Architecture documentation of existing software systems with AI

ChatGPT in the industry - Part 7

Dr. Hans Egermeier | Alexandra Hose, 08.08.2024, 16:19

Architecture documentation of existing software systems with AI

Artificial intelligence in the form of LLMs is suitable for analyzing existing software and automatically creating architecture documentation from it. This article shows how this works.

Images

Every development begins with a well thought-out architectural design - however, structures that deviate from this are often implemented after a short time due to new findings and requirements. As a result, the original design is outdated, the corresponding architecture document loses its significance and the software architecture lives mainly at code level from this point onwards. All too often, what remains is a sprawling software architecture that is difficult to manage and maintain.

Recognizing architectural structures from code

The legitimate question now is: Why are architecture documents not updated on an ongoing basis? Instead of a top-down "architecture design -> code generation" process, many teams adopt a bottom-up approach according to the motto "the architecture essentially develops during implementation". So a simple answer to the question is: it is tedious to maintain and update documents retrospectively. However, with the possibilities of generative AI, a practicable stirrup is now available. With comparatively little effort, it is possible to extract and generate a good overview of the architecture at code level, as well as higher levels of abstraction in the sense of a summary. This enables a smooth exchange between the forward-looking design and backward-looking architecture documentation. The result is living architectural documents that do justice to their trend-setting and documenting claim.

These aspects are highlighted using an application example with a freely accessible code base.
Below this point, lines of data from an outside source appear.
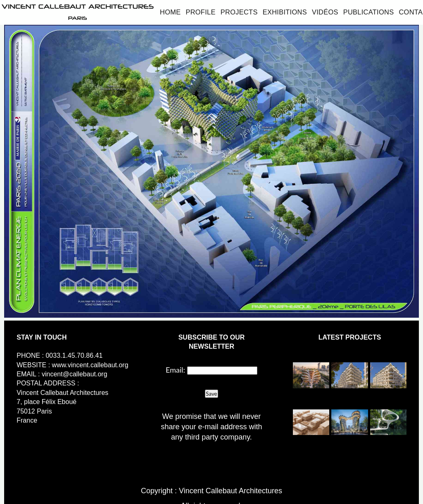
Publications (368, 12)
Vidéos (325, 12)
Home (170, 12)
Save (211, 394)
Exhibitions (285, 12)
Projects (239, 12)
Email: (175, 370)
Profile (200, 12)
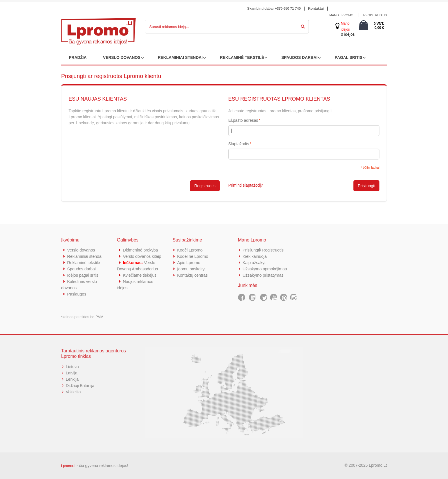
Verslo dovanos (81, 250)
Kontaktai (316, 9)
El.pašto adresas (243, 120)
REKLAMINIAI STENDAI (180, 57)
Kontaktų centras (193, 275)
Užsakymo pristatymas (263, 275)
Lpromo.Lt (69, 466)
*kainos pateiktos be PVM (82, 317)
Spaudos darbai (81, 269)
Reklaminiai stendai (85, 256)
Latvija (71, 373)
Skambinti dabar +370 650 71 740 (274, 9)
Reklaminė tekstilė (84, 262)
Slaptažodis (239, 144)
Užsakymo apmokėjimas (265, 269)
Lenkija (72, 379)
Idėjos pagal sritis (83, 275)
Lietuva (72, 366)
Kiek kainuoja (255, 256)
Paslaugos (77, 294)
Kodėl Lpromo (190, 250)
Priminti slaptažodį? (245, 185)
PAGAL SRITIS (349, 57)
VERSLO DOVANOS (122, 57)
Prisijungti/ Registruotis (263, 250)
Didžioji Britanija (80, 385)
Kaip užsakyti (255, 262)
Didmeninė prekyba (141, 250)
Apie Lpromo (189, 262)
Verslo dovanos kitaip (142, 256)
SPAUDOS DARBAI (299, 57)
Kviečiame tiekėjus (140, 275)
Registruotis (375, 15)
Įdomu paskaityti (192, 269)
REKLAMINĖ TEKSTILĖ (242, 57)
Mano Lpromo (341, 15)
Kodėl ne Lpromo (193, 256)
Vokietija (73, 392)
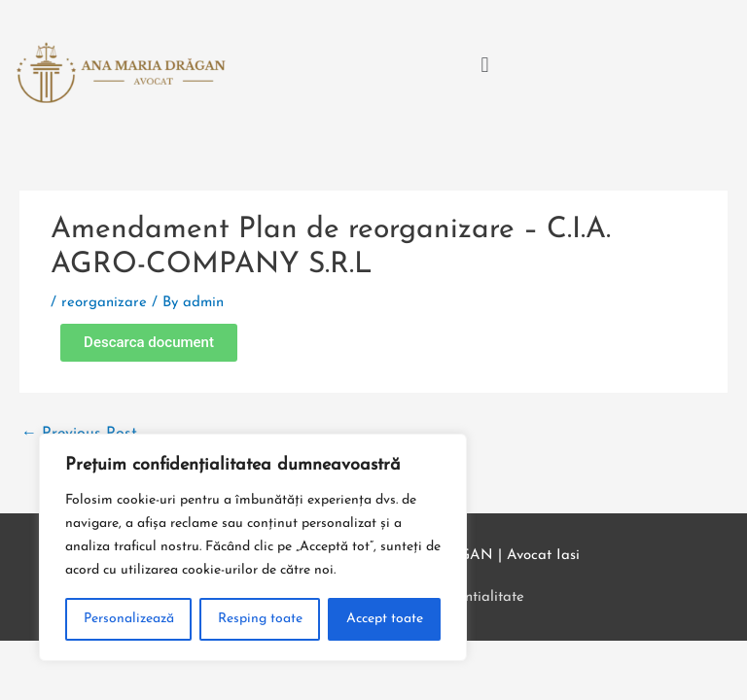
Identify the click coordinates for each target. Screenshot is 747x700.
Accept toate (384, 618)
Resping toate (260, 618)
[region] (253, 547)
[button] (484, 65)
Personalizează (128, 618)
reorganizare (104, 302)
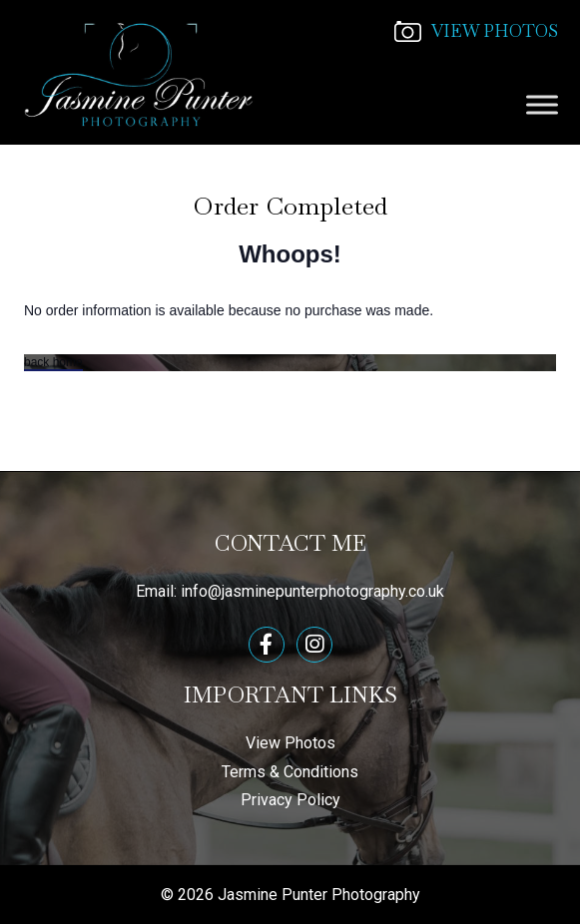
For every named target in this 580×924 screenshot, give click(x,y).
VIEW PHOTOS (476, 31)
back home (53, 362)
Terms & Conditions (290, 771)
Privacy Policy (290, 799)
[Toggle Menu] (542, 104)
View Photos (290, 742)
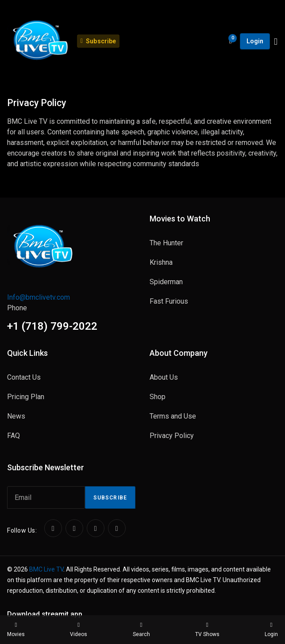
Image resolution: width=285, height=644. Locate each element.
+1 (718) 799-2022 (52, 326)
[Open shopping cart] (231, 41)
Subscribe (110, 498)
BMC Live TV (46, 569)
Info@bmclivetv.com (39, 297)
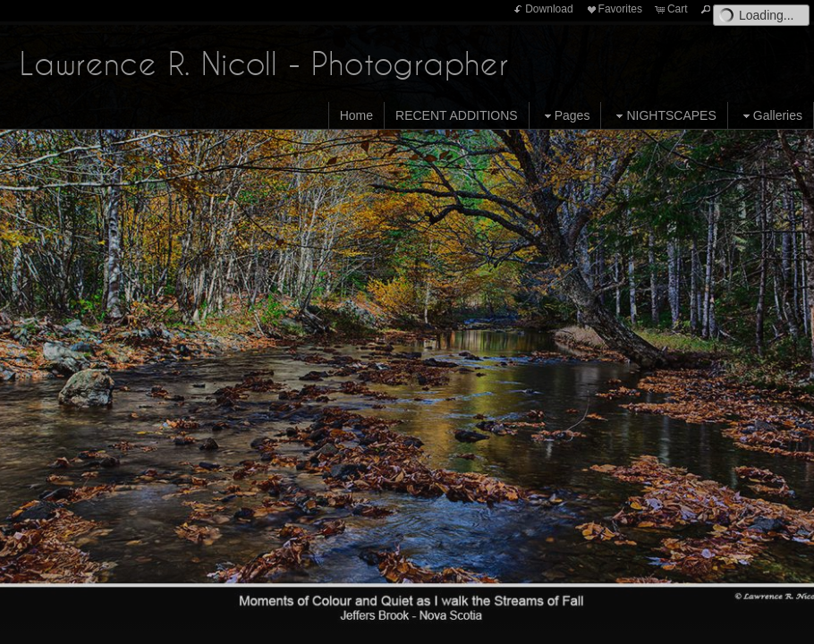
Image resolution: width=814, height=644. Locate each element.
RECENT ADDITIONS (456, 115)
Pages (565, 115)
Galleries (770, 115)
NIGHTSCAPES (664, 115)
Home (356, 115)
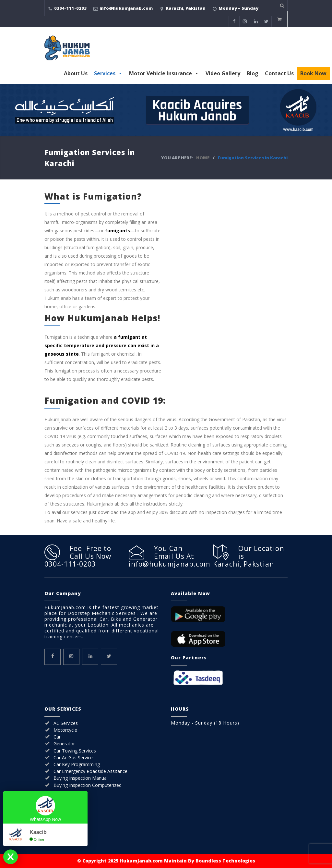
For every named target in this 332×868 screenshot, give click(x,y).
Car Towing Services (75, 751)
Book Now (313, 73)
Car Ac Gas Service (73, 757)
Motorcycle (65, 730)
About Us (76, 73)
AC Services (66, 723)
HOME (203, 158)
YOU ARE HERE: (177, 158)
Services (108, 73)
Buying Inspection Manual (80, 778)
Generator (64, 744)
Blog (253, 73)
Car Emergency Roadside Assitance (90, 771)
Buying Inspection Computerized (88, 785)
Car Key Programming (77, 764)
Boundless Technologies (225, 861)
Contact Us (279, 73)
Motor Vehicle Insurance (164, 73)
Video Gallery (223, 73)
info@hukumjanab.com (126, 8)
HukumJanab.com (141, 861)
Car (57, 737)
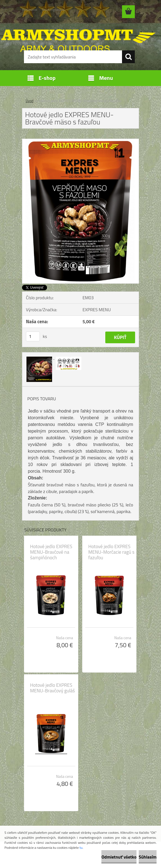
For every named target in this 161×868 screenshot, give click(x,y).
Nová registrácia (53, 9)
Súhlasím (148, 857)
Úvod (29, 101)
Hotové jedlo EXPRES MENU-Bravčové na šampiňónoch (51, 552)
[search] (128, 57)
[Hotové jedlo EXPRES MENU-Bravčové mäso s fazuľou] (80, 141)
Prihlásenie (30, 9)
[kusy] (33, 336)
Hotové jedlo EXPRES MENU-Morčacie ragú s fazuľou (111, 552)
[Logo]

The following three levels of abstraction are extracted from the code base of the open source tool 'Chainlit' in accordance with the C4 method for architecture documentation:

System and context level
Container level
Components level

The reusable prompt for architectural documentation

Figure 4: Automatically extracted C4 component representation of the Chainlit backend.

As in the previous articles, the prompt techniques "from rough to fine" are a central guideline for action. Architecture documentation is also a recurring process. It is therefore worth creating a reusable prompt for this task from the outset, versioning it and using it repeatedly. This example shows that prompts are not only useful for quick chats, but that their far greater value lies in automation. A good comparison could perhaps be drawn with scripts for infrastructure. A good prompt is effectively a "script" and should therefore be treated like code; just like the result of the prompt. Due to the nature of LLMs, different runs of the same request will produce different responses and errors. Thus, in practical application, it is crucial to version the results immediately, then thoroughly check and, if necessary, correct them and create a new version of the revised result. From this point onwards, it is possible to concentrate only on the changes. These are then either from the code base itself (desirable) or accidental artifacts of the LLMs (undesirable) and can be discarded immediately.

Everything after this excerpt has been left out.